Monday, September 3, 2012

On Being Not Southern But Missing the South

I am not a native-born Southerner. My parents were born and raised in Illinois, I was born in Maryland, but I spent all of the life I can remember growing up in the hinterlands of South Carolina. We lived pretty much every definition of a red neck joke that there is: grew up on a dirt road? Check. Truck rusting away in the backyard? Check. Chickens pecking around the yard? Check ... at least for a while, until they became stew. Learned how to use a bolt action rifle? OH check, that one was required learning at my junior high (seriously ... our final took us to a shooting range to shoot skeet).
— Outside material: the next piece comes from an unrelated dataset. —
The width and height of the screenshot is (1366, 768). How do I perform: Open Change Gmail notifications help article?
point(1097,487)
Yes,  yes, I grew up in the red part of the South.

But despite the fact that I can drawl with the best of them when the mood strikes me, I don't consider myself a Southerner, and I never really have. I can't trace my family tree to the Great War of Northern Aggression (to be honest, I don't think my entire family tree was in America yet). I never bothered to learn whether supper or dinner was actually lunch, because isn't that what lunch is for? And football, while I do enjoy watching the occasional game, well, I never felt the need to live, breath and die by the score board at either my local high school or Clemson or USC (that would be the University of South Carolina ... not the other one).
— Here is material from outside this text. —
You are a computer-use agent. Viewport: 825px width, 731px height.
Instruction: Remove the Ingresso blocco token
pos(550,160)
And yet I find myself a thousand miles away from the South and wishing I had deeper Southern roots. I don't know if it's the lack of kudzu draped power lines or the dearth of readily available sweet tea, but I feel adrift here in the great mid-West. When it comes up in conversation that I'm from South Carolina, I'm automatically classified as Southern. I feel as if I'm faking people out, as if I should wear a sign that reads, "Not a REAL Southerner," "Doesn't Really LIKE Grits" or "Never Cooked With Fatback."

What do you think? Should I have my own disclaimer?

1 comment:

  1. I did not know you learned to shoot in junior high! You must be from a more red part of town than me! Ha!